**Task directions:**
Which lines in the rows below contain the string "screenshot"? Pull out each one, treating uppercase and lowercase letters as different.

** BEGIN **

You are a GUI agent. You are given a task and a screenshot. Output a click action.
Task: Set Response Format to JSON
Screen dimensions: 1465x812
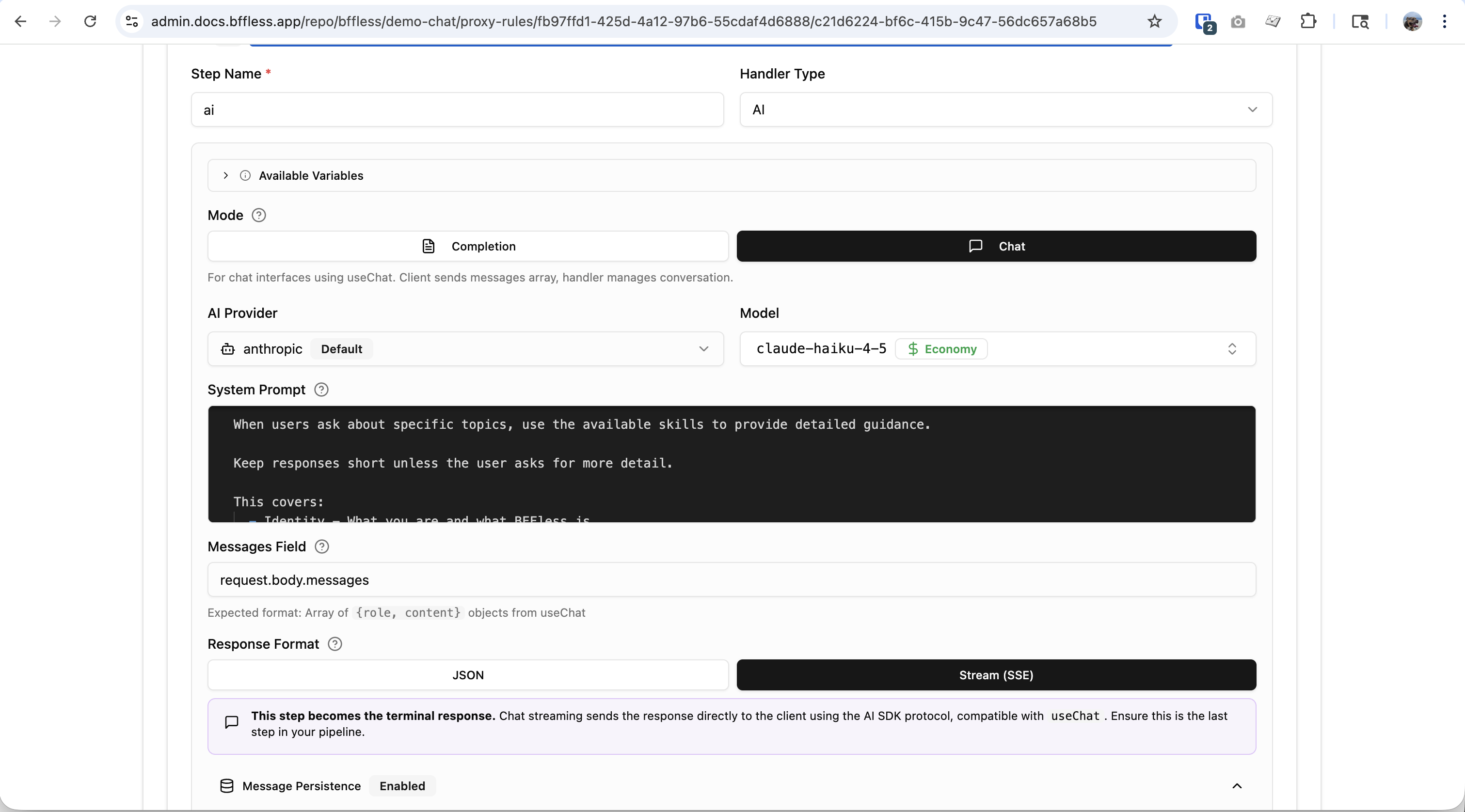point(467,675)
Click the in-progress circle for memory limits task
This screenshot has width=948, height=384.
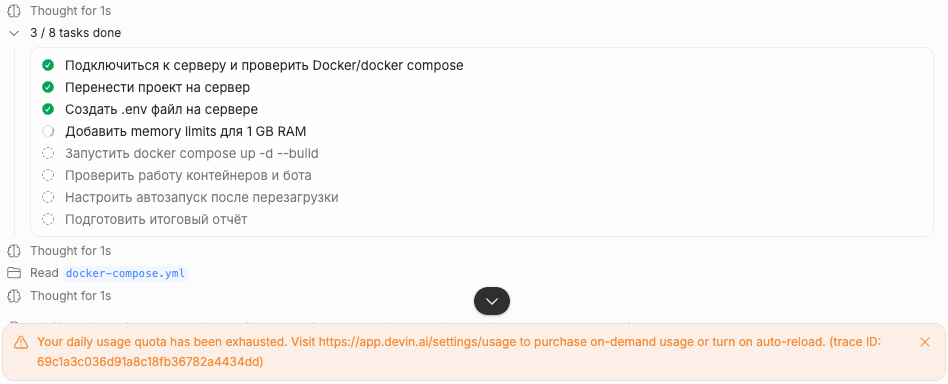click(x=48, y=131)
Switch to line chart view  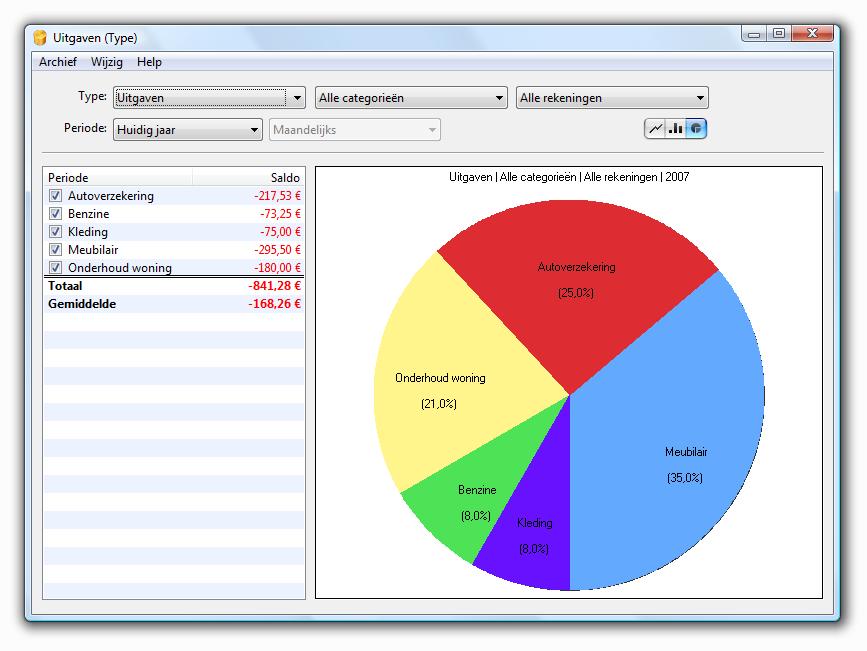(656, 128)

** END **

**Correct response:**
You are a GUI agent. You are given a task and a screenshot. Output a click action.
This screenshot has width=948, height=384.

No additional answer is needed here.